Niacin is effective in decreasing the death rate and in expanding longevity for other conditions, not only cardiovascular diseases. It acts by protecting cells and tissues from damage by toxic molecules or free radicals.

One of the most exciting findings is that niacin will protect against cancer. A conference at Texas College of Osteopathic Medicine at Fort Worth early this year, was the eighth conference to discuss niacin and cancer. (Titus,1987). The first was held in Switzerland in 1984.

In the body niacin is converted to nicotinamide adenine dinucleotide (NAD). NAD is a coenzyme to many reactions. Another enzyme, poly (Adenosine adenine phosphate ribose) polymerase, uses NAD to catalyze the formation of ADP-ribose. The poly (ADP-ribose) polymerase is activated by strands of DNA broken by smoke, herbicides, etc. When the long chains of DNA are damaged, poly (ADP-ribose) helps repair it by unwinding the damaged protein. Poly (ADP-ribose) also increases the activity of DNA ligase. This enzyme cuts off the damaged strands of DNA and increases the ability of the cell to repair itself after exposure to carcinogens.

Jacobson and Jacobson (Hostetler (1978) believe niacin (more specifically, NAD) prevents processes which lead to cancer. They found that one group of human cells given enough niacin and then exposed to carcinogens developed cancer at a rate only one-tenth of the rate in the same cells not given niacin. Cancer cells are low in NAD.

It is not surprising that niacin also decreased the death rate from cancer in the National Coronary Drug Study. The first cancer case I treated was given niacin 3 grams per day and ascorbic acid 3 grams per day, Hoffer (1970).

Niacinamide also increases the production of NAD. Three grams per day given to juvenile diabetics produced remissions in a large proportion of these young patients, Vague, Vialettes, Lassman-Vague, and Vallo (1987). They concluded, "Our results and those from animal experiments indicate that, in Type I diabetes, nicotinamide slows down the destruction of B cells and enhances their regeneration, thus extending remission time." See also Yamada, Nonaka, Hanafusa, Miyazaki, Toyoshima and Tarui (1982). Kidney
tissue is protected by niacinamide, Wahlberg, Carlson, Wasserman and Ljungqvist (1985). It protected rats against the diabetogenic effect of Streptozotocin. Clinically niacin has been used to successfully treat patients with severe gIomerulonephritis. One of my patients was being readied for dialysis. Her nephrologist had advised her she would die if she
refused. She started on niacin 3 grams per day. She is still well twenty-five years later.

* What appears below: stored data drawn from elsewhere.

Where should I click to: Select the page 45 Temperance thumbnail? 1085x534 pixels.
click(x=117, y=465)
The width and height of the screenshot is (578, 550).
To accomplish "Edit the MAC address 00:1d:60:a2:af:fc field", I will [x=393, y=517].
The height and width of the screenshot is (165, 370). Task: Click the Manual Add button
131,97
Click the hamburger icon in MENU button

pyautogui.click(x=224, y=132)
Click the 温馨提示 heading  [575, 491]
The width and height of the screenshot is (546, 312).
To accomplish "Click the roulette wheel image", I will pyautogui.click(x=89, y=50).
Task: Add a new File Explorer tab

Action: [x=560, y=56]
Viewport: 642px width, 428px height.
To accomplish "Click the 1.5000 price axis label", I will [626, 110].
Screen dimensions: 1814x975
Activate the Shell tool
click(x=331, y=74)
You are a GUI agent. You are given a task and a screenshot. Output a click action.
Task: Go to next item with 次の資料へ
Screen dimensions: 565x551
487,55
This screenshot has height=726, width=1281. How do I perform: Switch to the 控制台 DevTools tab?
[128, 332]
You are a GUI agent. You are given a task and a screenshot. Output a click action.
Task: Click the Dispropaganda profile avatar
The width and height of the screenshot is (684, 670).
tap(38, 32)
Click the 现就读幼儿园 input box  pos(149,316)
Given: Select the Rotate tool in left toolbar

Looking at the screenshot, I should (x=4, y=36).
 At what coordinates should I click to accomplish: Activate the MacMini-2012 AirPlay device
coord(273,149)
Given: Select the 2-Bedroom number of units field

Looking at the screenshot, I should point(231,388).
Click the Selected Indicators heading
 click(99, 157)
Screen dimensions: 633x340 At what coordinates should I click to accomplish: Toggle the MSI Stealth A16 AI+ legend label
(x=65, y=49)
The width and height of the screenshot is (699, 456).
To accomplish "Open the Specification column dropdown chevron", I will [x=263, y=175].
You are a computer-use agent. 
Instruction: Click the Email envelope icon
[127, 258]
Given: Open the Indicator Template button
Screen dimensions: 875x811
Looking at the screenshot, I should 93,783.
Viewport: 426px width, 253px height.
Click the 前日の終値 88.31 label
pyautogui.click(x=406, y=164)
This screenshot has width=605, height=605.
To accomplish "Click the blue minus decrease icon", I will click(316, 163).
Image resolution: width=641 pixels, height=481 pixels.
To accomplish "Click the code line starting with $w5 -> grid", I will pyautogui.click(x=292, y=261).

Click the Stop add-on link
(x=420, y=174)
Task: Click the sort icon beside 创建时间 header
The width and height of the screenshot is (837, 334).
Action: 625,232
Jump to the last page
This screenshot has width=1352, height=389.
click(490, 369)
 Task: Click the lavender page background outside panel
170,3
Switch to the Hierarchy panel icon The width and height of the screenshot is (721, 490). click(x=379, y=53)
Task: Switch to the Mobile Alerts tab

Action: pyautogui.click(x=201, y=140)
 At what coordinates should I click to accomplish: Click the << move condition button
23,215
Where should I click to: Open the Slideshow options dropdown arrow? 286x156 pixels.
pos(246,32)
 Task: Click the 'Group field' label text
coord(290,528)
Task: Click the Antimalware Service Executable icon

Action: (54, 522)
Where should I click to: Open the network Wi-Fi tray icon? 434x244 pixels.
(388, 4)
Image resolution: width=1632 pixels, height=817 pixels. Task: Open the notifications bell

Niacin and niacinamide are protective in a large number of diseases. I will refer to one or more its ability to reduce fluid loss in cholera, Rabbani, Butler, Bardhan and Islam (1983). It inhibits and reverses intestinal secretion caused by cholera toxin and E. coli enterotoxin. It reduces diarrhea associated with pancreatic tumors in man.

It is clear Vitamin B3 is a very powerful, benign substance which is involved in numerous reactions in the body, and which in larger doses is therapeutic and preventative for a large number of apparently unrelated diseases. Are all these conditions really expressions of minor and major Vitamin B3 deficiency states due to diet, or to accumulation of toxins in
the body?

It is highly likely that any human population which increased the intake of Vitamin B3 in everyone, by even 100 mg per day and to much higher levels in people already suffering from a number of pathological conditions, will find a substantial decrease in mortality and an increase in longevity.

Literature Cited
Abou EI-Enein AM, Hafez YS, Salem H and Abdel, M: The role of nicotinic acid and inositol hexanicotinate as anticholesterolemic and antilipemic agents. Nutrition Reports International, 281:899-911, 1983.

Hoffer A: The psychophysiology of cancer. J. Asthma Research, 8:61-76, 1970.

Hostetler, D: Jacobsons put broad strokes in the niacin/cancer picture. The D.O., Vol. 28, August 1987, pp. 103-104.

Rabbani GH, Butler T, Bardhan PK and Islam A: Reduction of fluid-loss in cholera by nicotinic acid. The Lancet, December 24CE31, 1983, pp. 1439-1441.

Titus K: Scientists link niacin and cancer prevention. The D.O., Vol. 28, August 1987, pp. 93-97.

Vague PH, Vialtettes B, Lassmanvague V and Vallo JJ: Nicotinamide may extend remission phase in insulin dependent diabetes. The Lancet, 1:619-620, 1987.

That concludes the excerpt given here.